Some Islamic imams and religious leaders had urged a "no" vote. The imam of Mamoudzou, Mayotte's capital city, campaigned strongly against the referendum due to the expected abolition of polygamy with a "yes" victory. "The law of the Quran permits a man to have two or three wives. I'm polygamous. I've already let go of two or three wives in the past."

== Results ==
Early poll results indicated that the "yes" option had received approximately 95.2% of the total votes cast. The estimated voter turnout was a high 61% of eligible Maorais.

| Choice |  | Votes | % |
| For |  | 41,160 | 95.24 |
| Against |  | 2,055 | 4.76 |
| Total |  | 43,215 | 100.00 |
| Valid votes |  | 43,215 | 98.59 |
| Invalid/blank votes |  | 616 | 1.41 |
| Total votes |  | 43,831 | 100.00 |
| Registered voters/turnout |  | 71,420 | 61.37 |
Source: Direct Democracy

==Reactions==
French Interior Minister Michele Alliot-Marie hailed the results of the landslide election saying, "This will reinforce the place of Mayotte in the republic, reaffirming our founding values, particularly equality between men and women, the same justice for all, and the place of the French language."

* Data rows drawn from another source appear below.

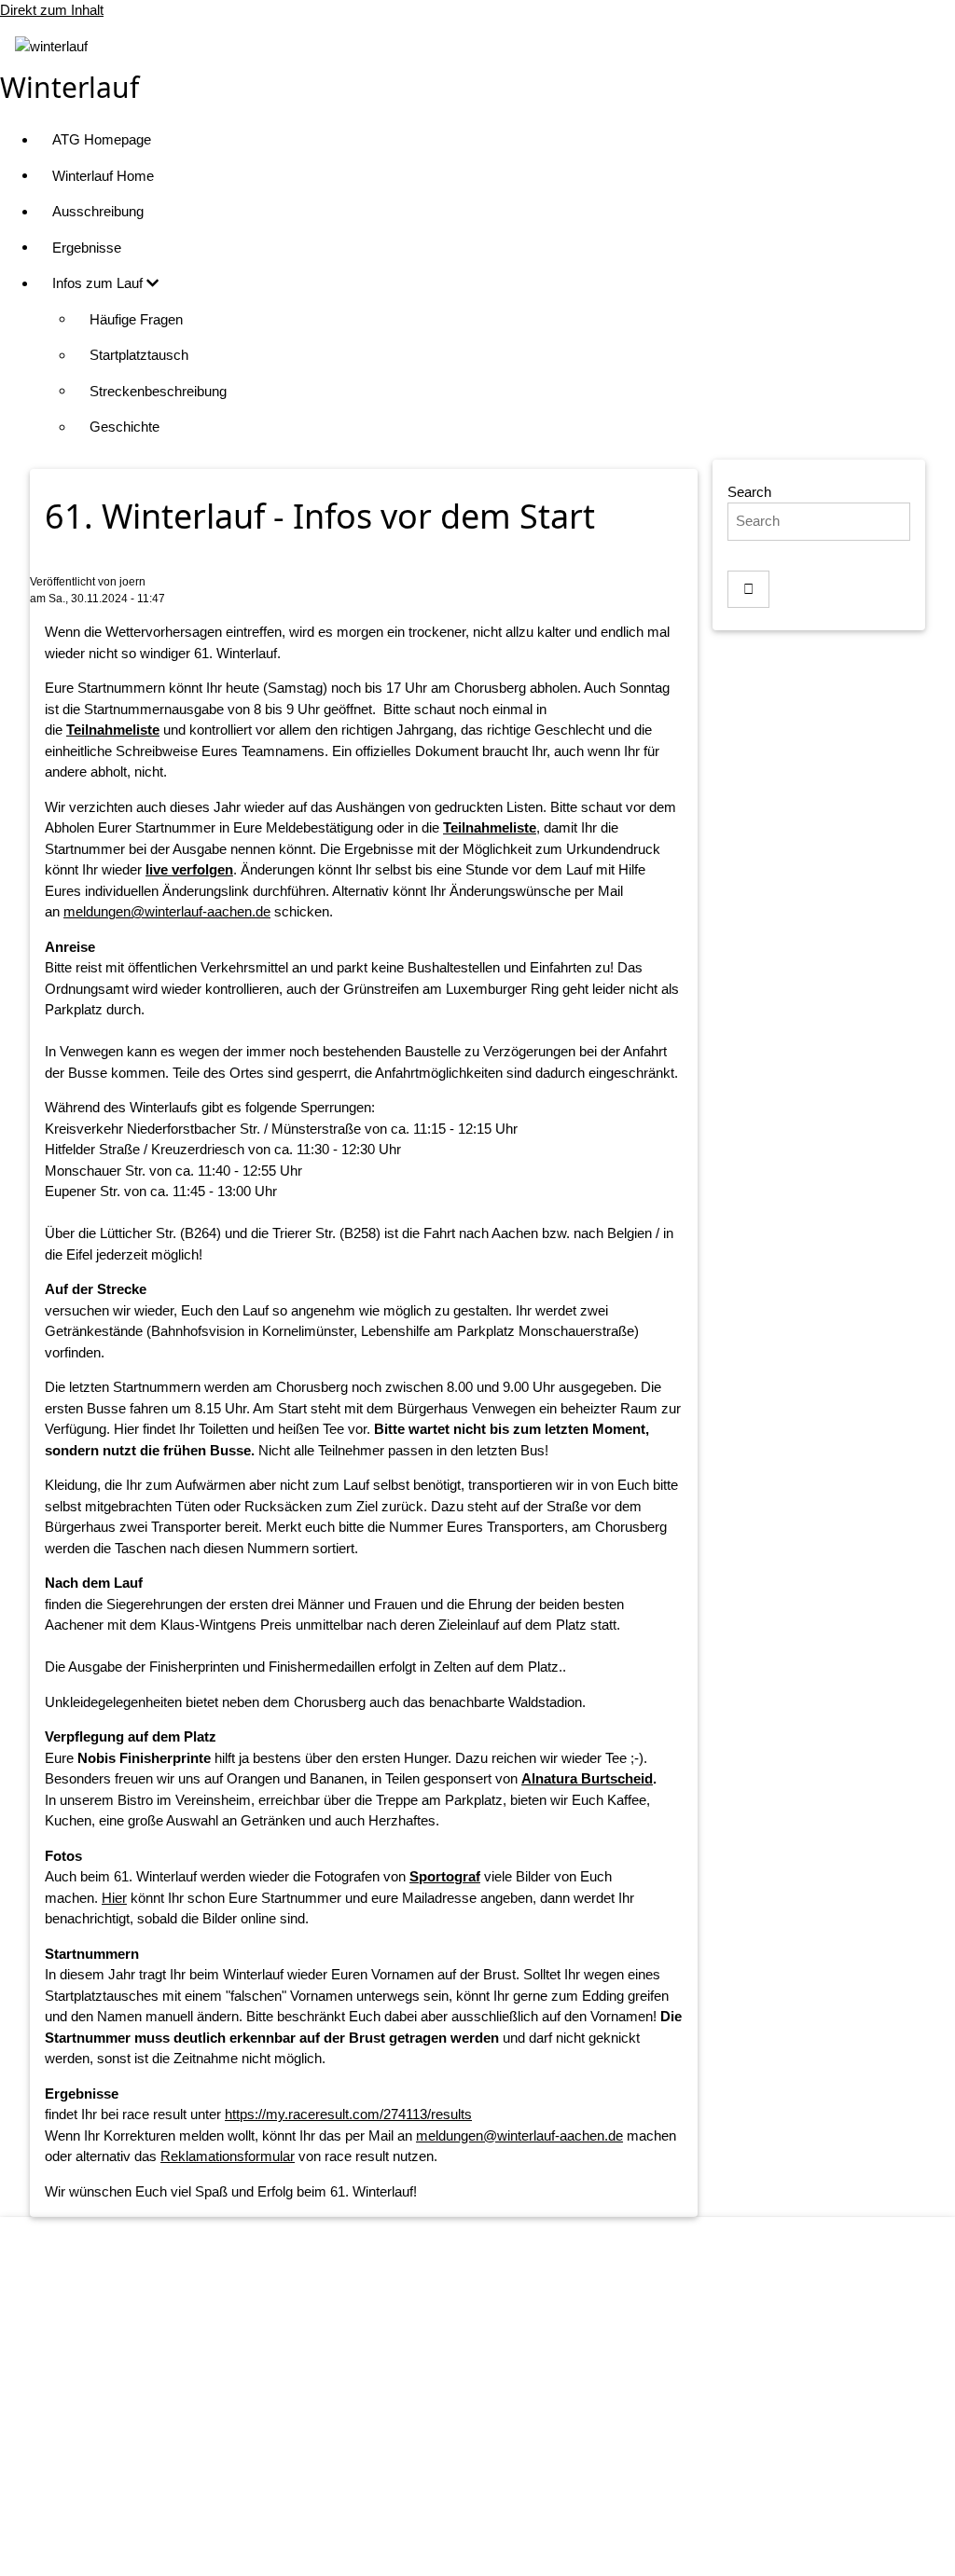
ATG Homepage (101, 139)
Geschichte (124, 426)
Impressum (497, 2401)
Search (749, 492)
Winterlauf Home (103, 176)
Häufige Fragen (136, 319)
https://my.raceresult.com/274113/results (348, 2114)
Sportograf (444, 1876)
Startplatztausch (139, 355)
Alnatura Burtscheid (587, 1778)
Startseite (496, 2366)
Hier (114, 1898)
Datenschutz (496, 2437)
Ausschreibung (98, 211)
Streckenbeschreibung (158, 391)
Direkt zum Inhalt (52, 10)
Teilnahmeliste (112, 729)
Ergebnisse (86, 247)
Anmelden (496, 2543)
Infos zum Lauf (99, 283)
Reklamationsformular (227, 2156)
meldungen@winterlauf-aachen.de (166, 911)
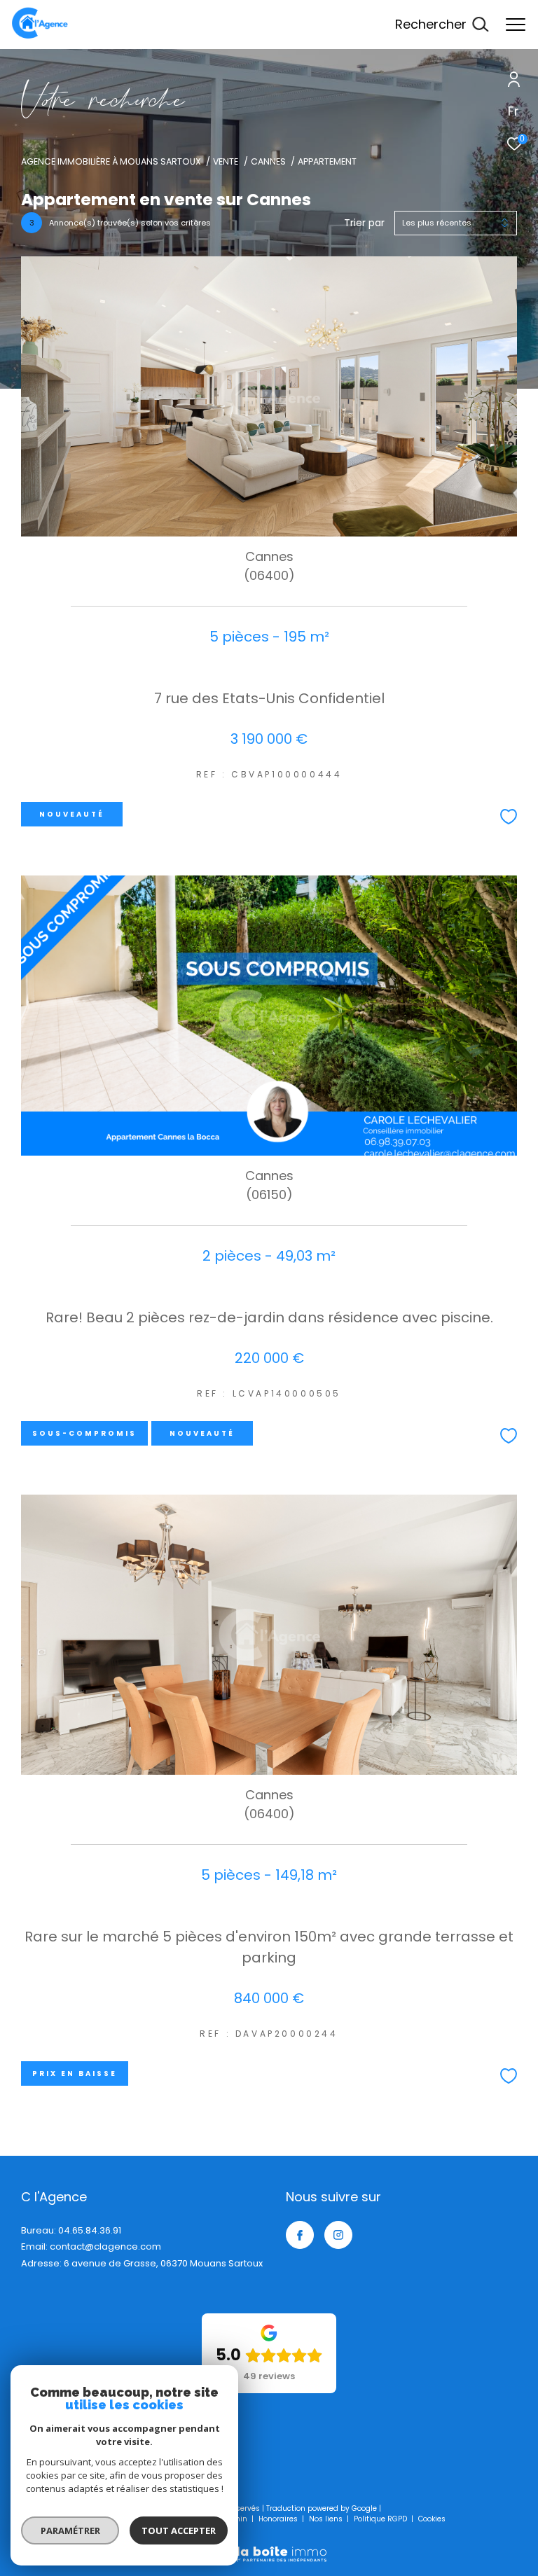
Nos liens (327, 2519)
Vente (225, 161)
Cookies (432, 2519)
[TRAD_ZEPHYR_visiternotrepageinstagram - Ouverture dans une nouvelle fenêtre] (338, 2235)
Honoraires (279, 2519)
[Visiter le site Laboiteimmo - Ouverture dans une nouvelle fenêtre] (269, 2544)
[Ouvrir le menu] (515, 24)
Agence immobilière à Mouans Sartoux (111, 161)
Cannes (268, 161)
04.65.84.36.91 (89, 2230)
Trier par (364, 223)
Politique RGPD (380, 2519)
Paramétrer (70, 2530)
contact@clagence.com (105, 2246)
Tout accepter (179, 2530)
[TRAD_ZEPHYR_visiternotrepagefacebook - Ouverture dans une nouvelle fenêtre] (300, 2235)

The move was opposed by the African Union and the Comoros, who both claim it is "occupation by a foreign power" and several protests were held in Moroni, capital of Comoros. The Comoran vice-president said the vote was a "declaration of war".

== Referendum implications ==
With a yes result, Mayotte, which had been an overseas collectivity, became a French department on 31 March 2011.

Local judicial, economic and social laws and customs were changed to conform with French law. Mayotte banned polygamy before it became a department. Women's rights were increased to French standards. Women did not have equal inheritance rights in Mayotte, which was later modified to comply with the French justice system. The minimum age in which a person can legally marry was raised from 15 to 18 years old. Mayotte legalised same-sex and opposite-sex civil unions.

The traditional Mayotte local court system, which combined Quranic principles of Islam with African and Malagasy customs, was phased out in favor of the French legal system. Islamic law was abolished and replaced by uniform French civil code. Mayotte had a traditional Islamic legal system consisting of qadis, as religious scholars were known, who acted as judges in cases related to Islamic law. Islamic courts and justice system were replaced by secular courts, though the qadis retained a role as legal consultants.

As a department, Mayotte became eligible for expanded French social and economic programs, as well as European Union funds. However, the French government did not immediately extend the social welfare system enjoyed by metropolitan France. Instead, social service benefits were gradually extended to Maorais citizens over a period of 20 years, until they are equal to those enjoyed in metropolitan France. The French government also promised financial support to strengthen Maorais infrastructure.

Income taxes were increased as a result of integration with the French republic.